Suas instruções: Retome o texto sobre a rua Padre Belchior e siga escrevendo a partir de onde ele para.

A rua Padre Belchior
O eminente contista e memorialista pitanguiense José Alyrio Mourão, para falar de seu natal rincão, é pródigo de inspiração. Em sua obra Benvinda e outras saudades ele dedica umas páginas à evocação da rua Padre Belchior, onde praticamente se criou, sobretudo portão afora.
A referida rua é tradicional, artéria vital do sistema circulatório da cidade tricentenária, e não é sem razão que se resolveu nomeá-la com a homenagem ao prócer de nossa Independência. Padre Belchior foi figura influente na corte portuguesa e, aparentemente fazendo vista grossa às aventuras extra-conjugais do impetuoso Pedro I com a Marquesa de Santos, não descuidou dos destinos da Pátria amada, recomendando ao imperador o desligamento formal da massacrante e anacrônica metrópole colonial. Está nos Autos. E a lembrança de Belchior está entronizada na história e geografia da Velha Serrana.

Informações exibidas:
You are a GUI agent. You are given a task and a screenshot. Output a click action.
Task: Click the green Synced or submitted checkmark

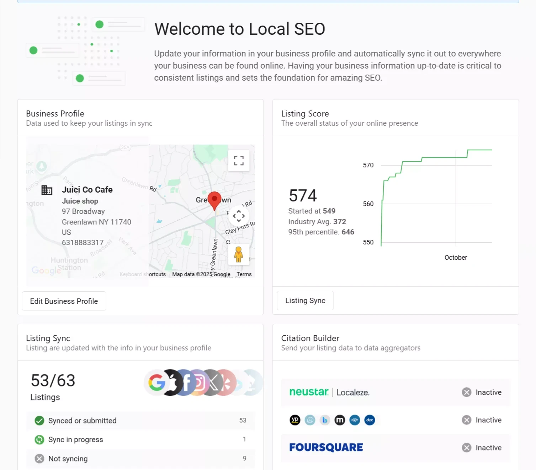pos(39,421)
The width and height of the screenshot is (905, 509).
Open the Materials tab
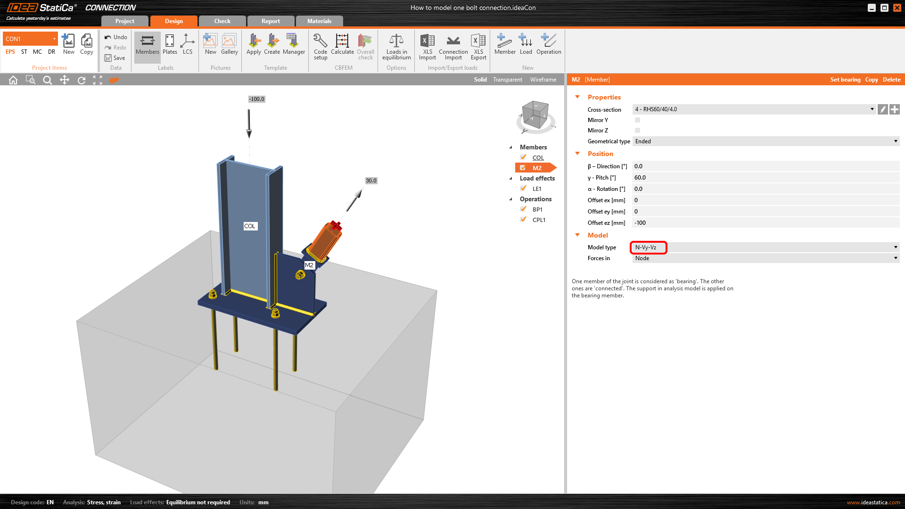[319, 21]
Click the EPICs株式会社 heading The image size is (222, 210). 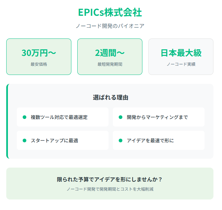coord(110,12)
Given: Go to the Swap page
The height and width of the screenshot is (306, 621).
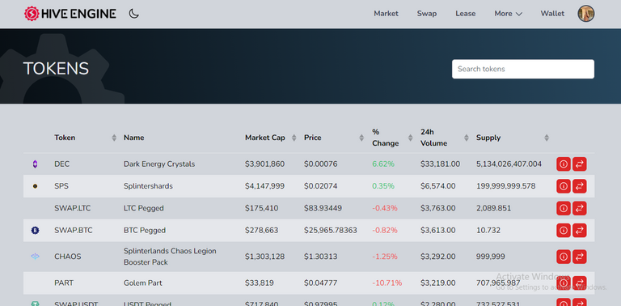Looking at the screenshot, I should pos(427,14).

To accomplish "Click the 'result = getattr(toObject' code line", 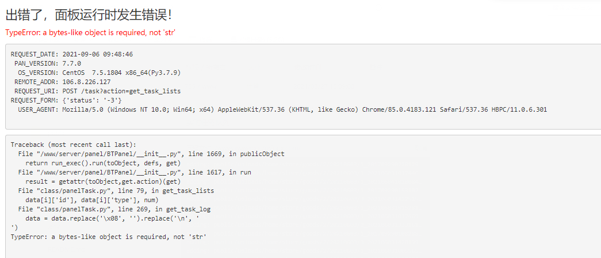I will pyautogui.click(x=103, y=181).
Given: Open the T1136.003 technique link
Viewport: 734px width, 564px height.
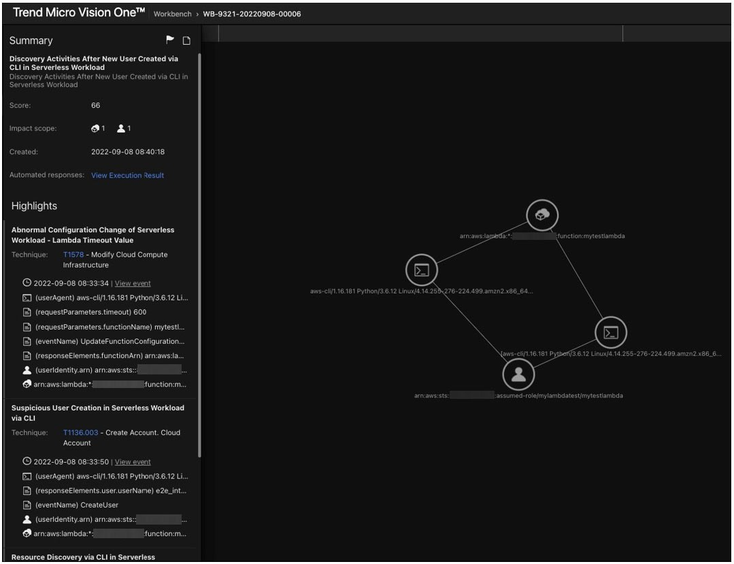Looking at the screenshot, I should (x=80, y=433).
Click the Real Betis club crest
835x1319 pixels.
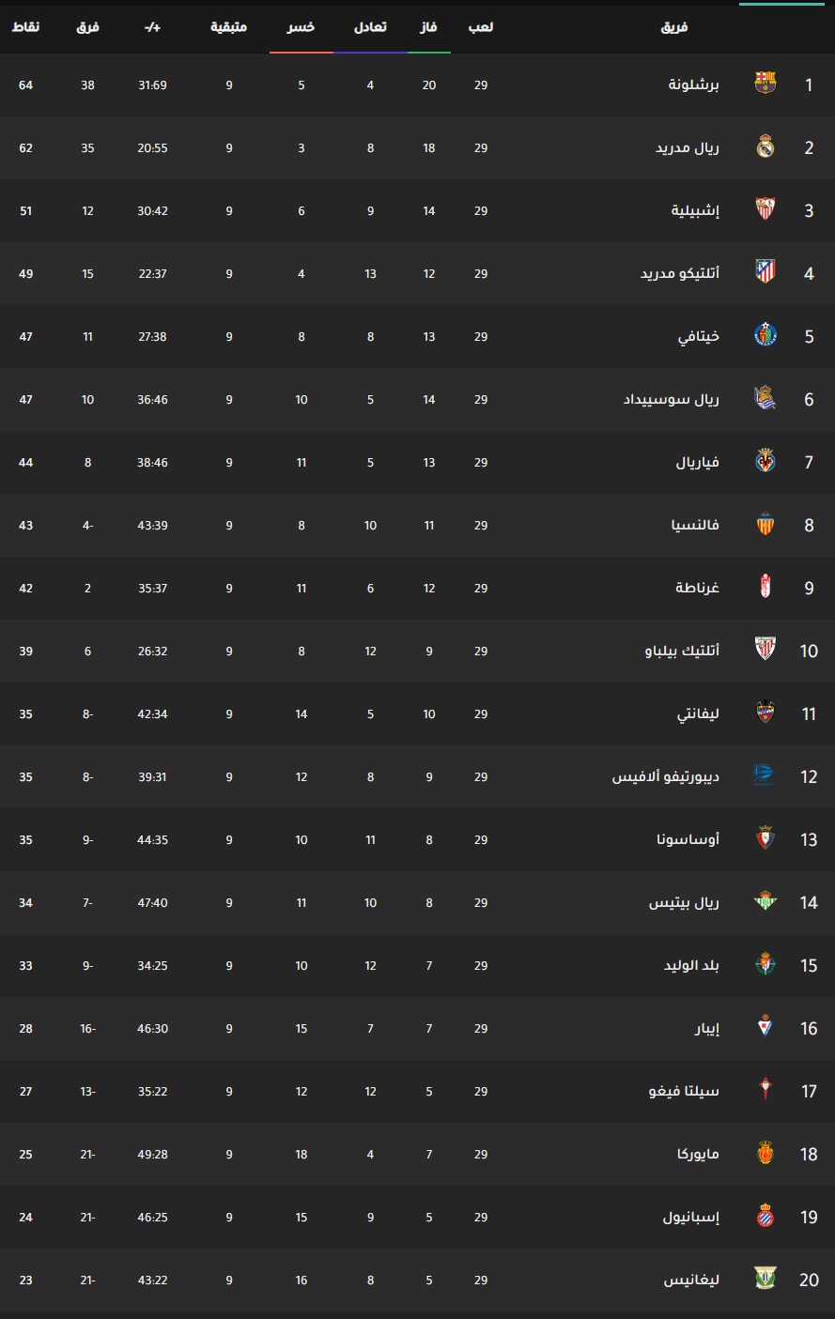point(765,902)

---

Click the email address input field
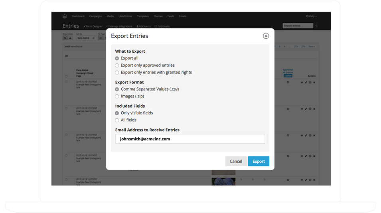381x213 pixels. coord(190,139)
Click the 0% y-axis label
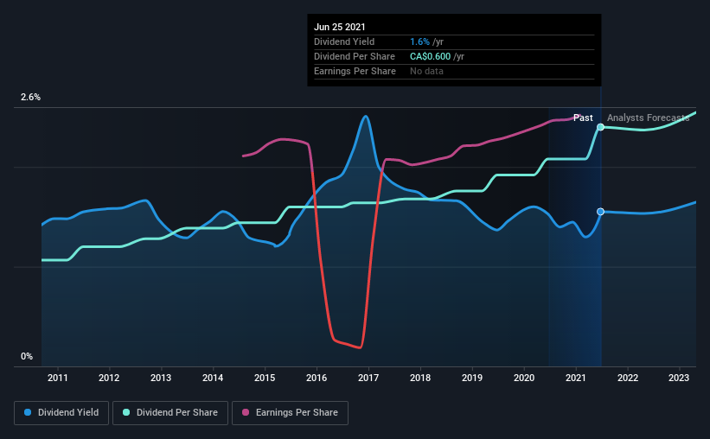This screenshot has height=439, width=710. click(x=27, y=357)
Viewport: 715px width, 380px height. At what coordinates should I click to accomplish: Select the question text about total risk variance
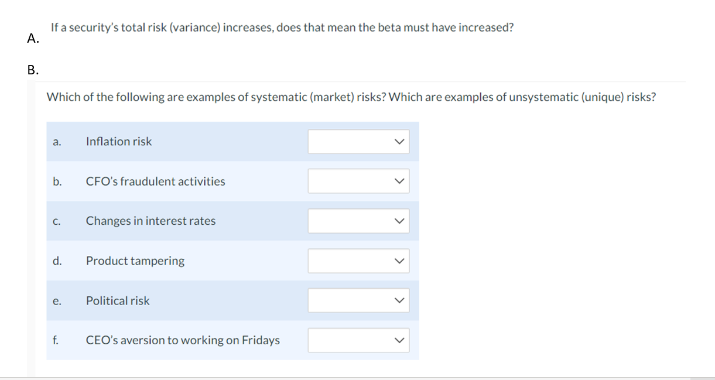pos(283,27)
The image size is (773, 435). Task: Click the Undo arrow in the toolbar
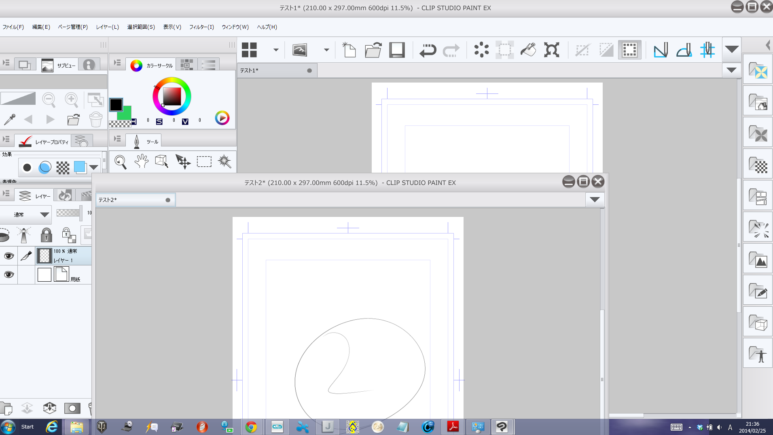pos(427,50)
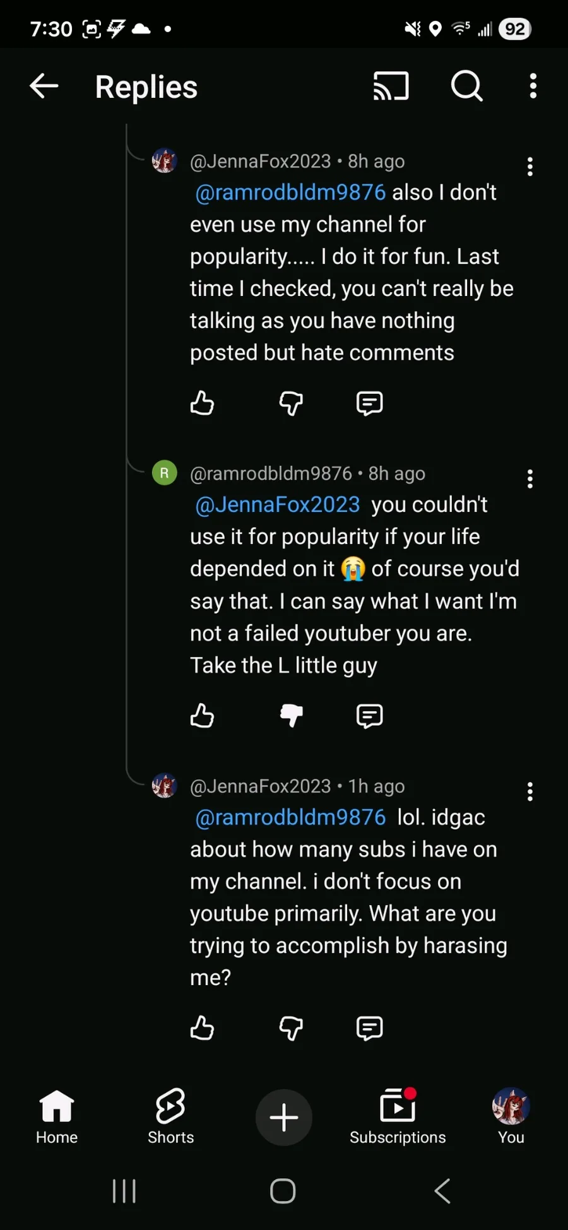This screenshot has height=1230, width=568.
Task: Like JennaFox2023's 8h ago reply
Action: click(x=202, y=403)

...

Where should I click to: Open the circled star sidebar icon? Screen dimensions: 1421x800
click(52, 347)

Resposta:
E Mourão, nascido, crescido e dali exportado, guarda memórias preciosas de sua vivência naquela rua de traçado irregular, assimétrico e cambaleante, que se afina e se alarga a todo instante, mas que é quase plana, reta e dileta e abrigo de tanto morador ilustre a ela afeiçoado. Nas celebrações religiosas, era ponto obrigatório de passagem e até de paragem das procissões. Justamente onde mais se dilata, confrontando casarões históricos como os dos doutores Valdemar e Romualdo, tornava-se palco do encontro de Maria e de Jesus nas quartas-feiras santas, e quanta lágrima não se derramava ali durante o grave e pressagioso sermão que o vigário da cidade então fazia. A paixão e crucifixão eram passos necessários para se chegar à glória da ressurreição.
E se não há lirio, ou mourão hoje visível na reverenciada rua Padre Belchior, lá hoje há muita lembrança de quem foi e volta a ser criança, feito foi uma vez Romulus Augustus, esse Quixote, sem Sancho Pança...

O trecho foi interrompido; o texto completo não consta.